Shortly after, MIIF leadership made an unprecedented move.

On 31 October 2025, MIIF wrote to the Audit Service claiming that the signed 2024 financial statements contained “material and pervasive misstatements.”

This claim surfaced months after all parties had signed off the audit — and only weeks after MIIF refused to release the documents under RTI.

On 7 November 2025, MIIF officials met the Audit Service to negotiate a restatement of the audit.

Senior auditors described the request as “shocking,” “improper,” and “unprecedented.”

The Audit Service flatly rejected the proposal.

On 12 November 2025, the Audit Service issued a formal letter to MIIF that dismantled the attempt to rewrite history.

The letter stated clearly:

There were no material or pervasive misstatements in the signed audit.

MIIF’s use of the term pervasive was misleading.

The request to redo the audit was “improper”.

The Audit Service would not alter the 2024 statements under any circumstances.

They were open to auditing 2025 — but would not falsify past records.

MIIF received the letter on 13 November 2025 but has refused to discuss its contents, describing the correspondence as “confidential.”

MIIF is legally mandated to operate with the highest standards of transparency and accountability.

Instead, its current leadership stands accused of:

Manufacturing a narrative of corruption without evidence

Weaponising law enforcement agencies

Attempting to rewrite an already-signed audit

Violating the RTI Act and MIIF Act

Targeting former officials for retaliation

Misleading the public and Parliament

These are not procedural errors.
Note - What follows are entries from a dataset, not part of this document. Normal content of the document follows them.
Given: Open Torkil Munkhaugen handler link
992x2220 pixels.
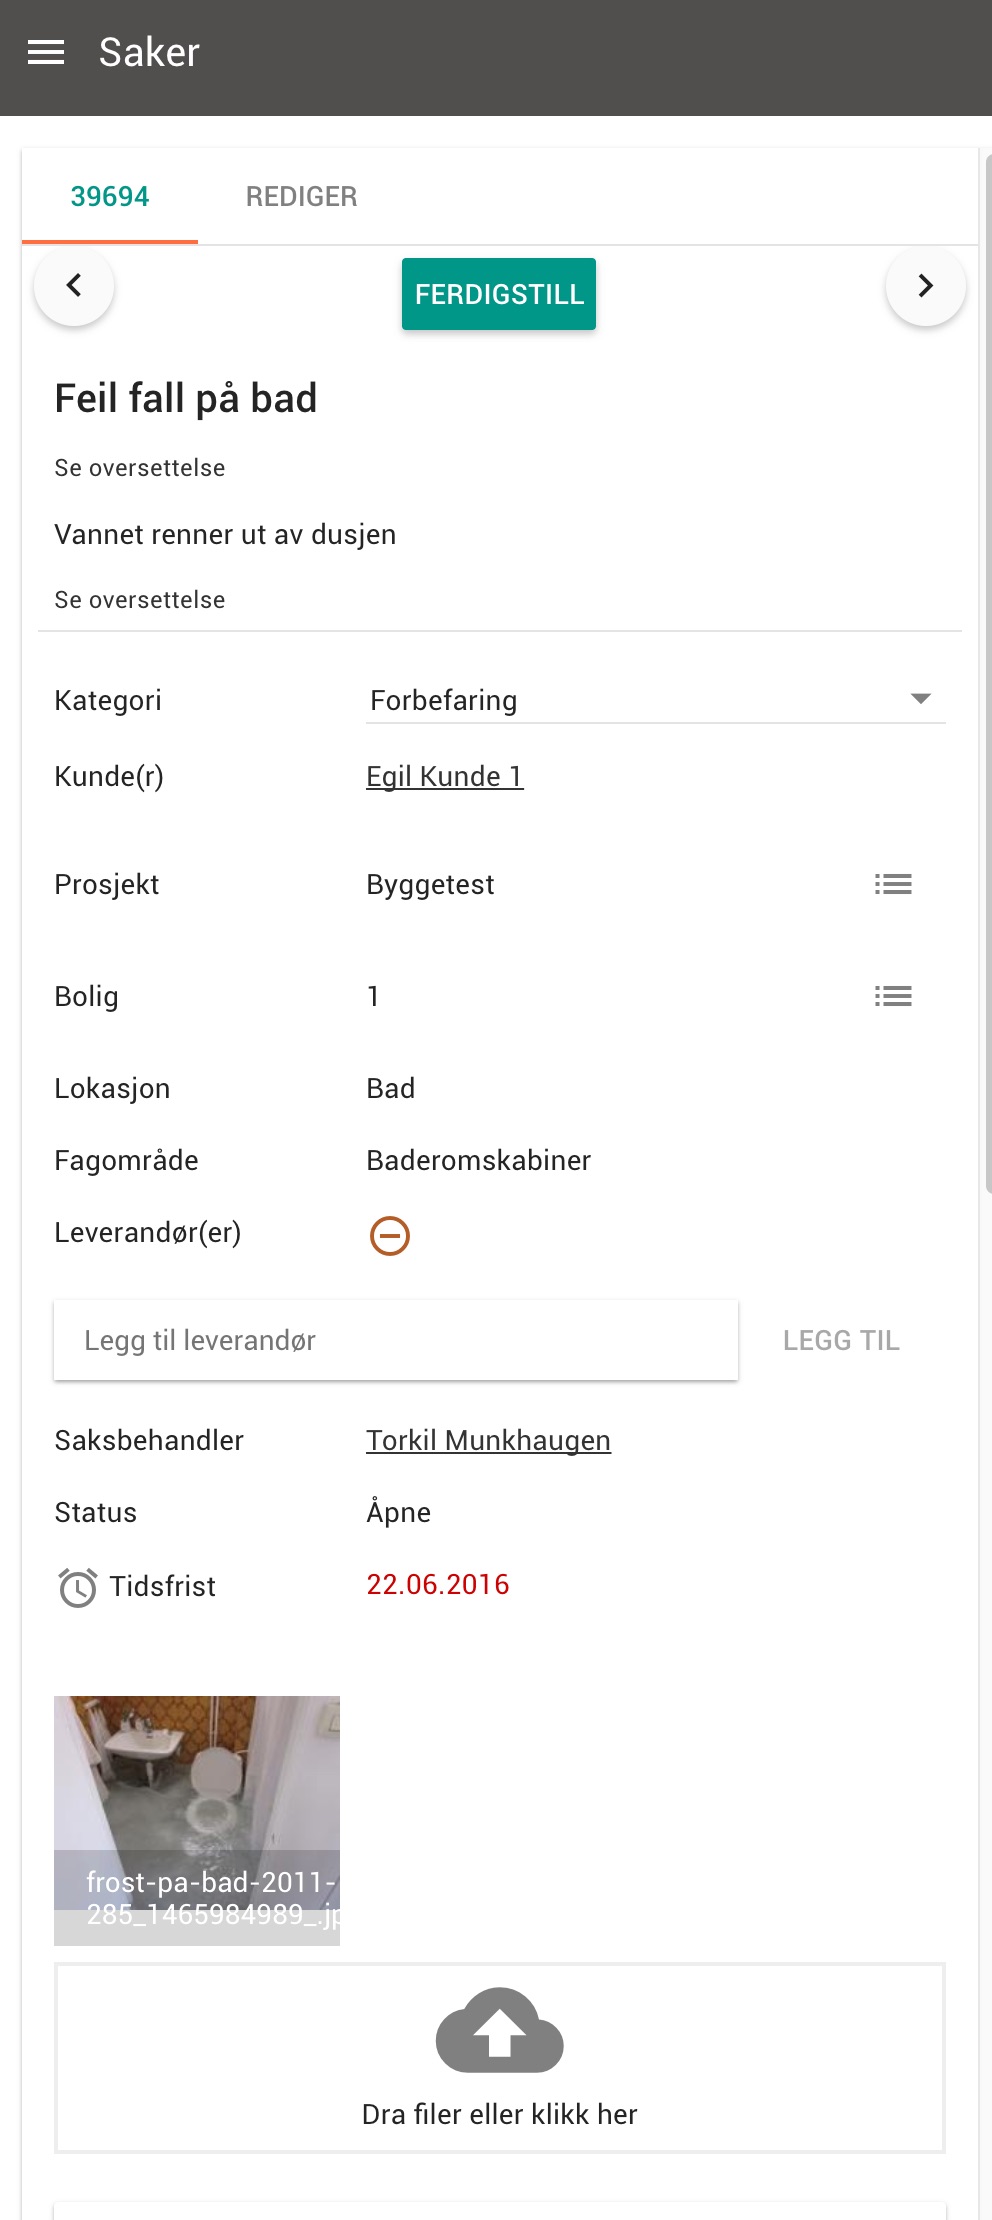Looking at the screenshot, I should tap(488, 1440).
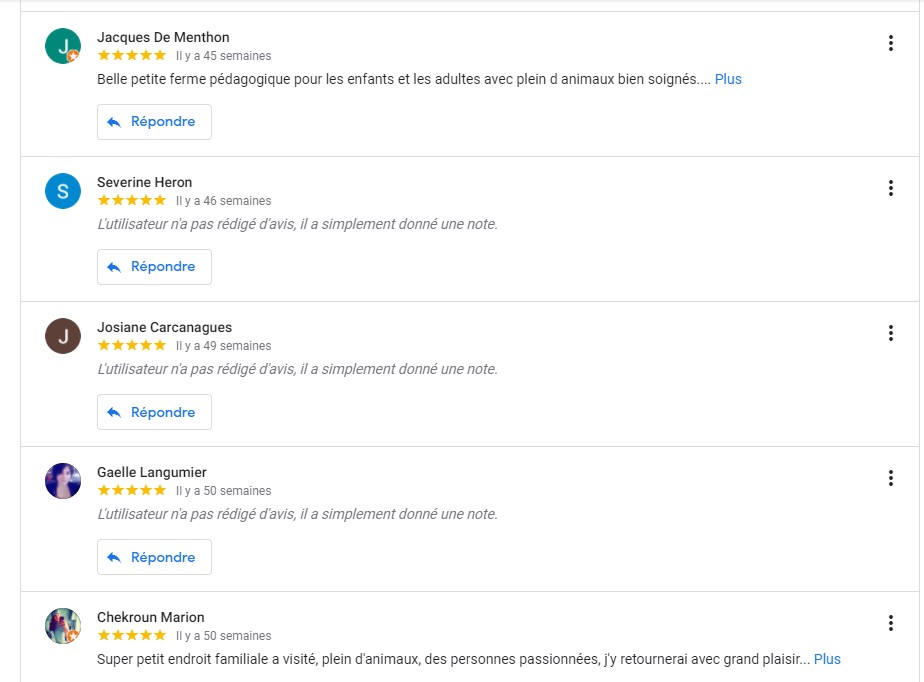Reply to Josiane Carcanagues' rating

(x=154, y=412)
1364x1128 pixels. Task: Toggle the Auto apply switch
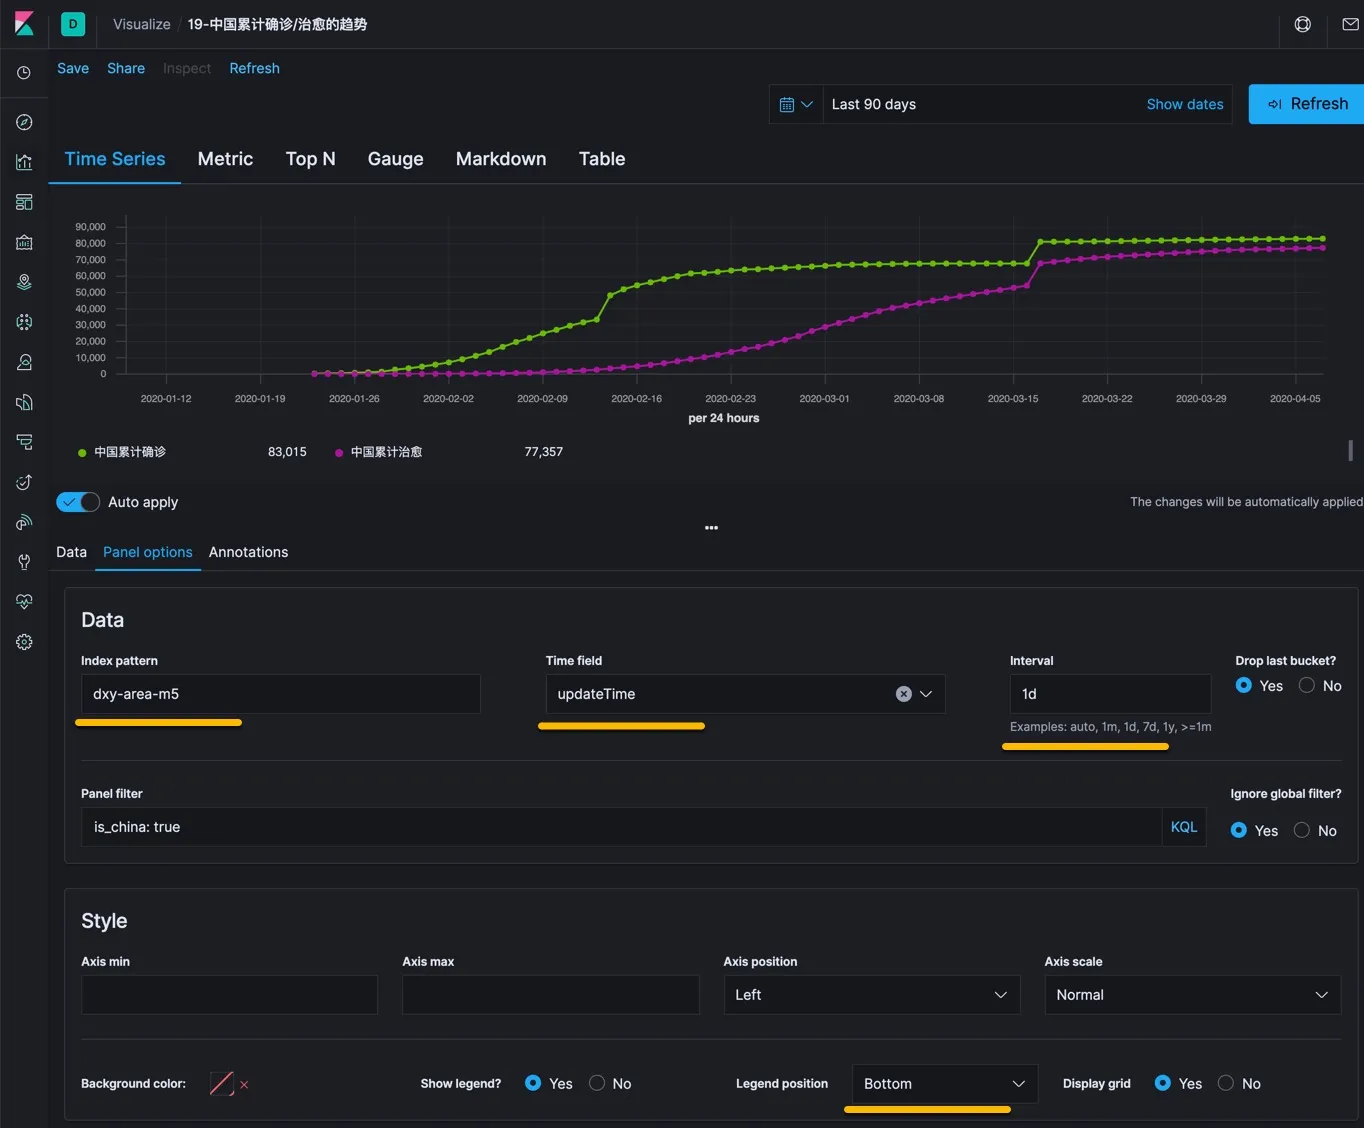pos(78,502)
They represent ethical breaches and institutional sabotage that undermine Ghana’s sovereign investment framework and threaten investor confidence.

The Mahama administration now faces a defining moment. Will it defend due process and the rule of law — or allow this attempt to falsify audited financial records to stain the presidency?

The truth is out. The consequences are now political, legal, and national.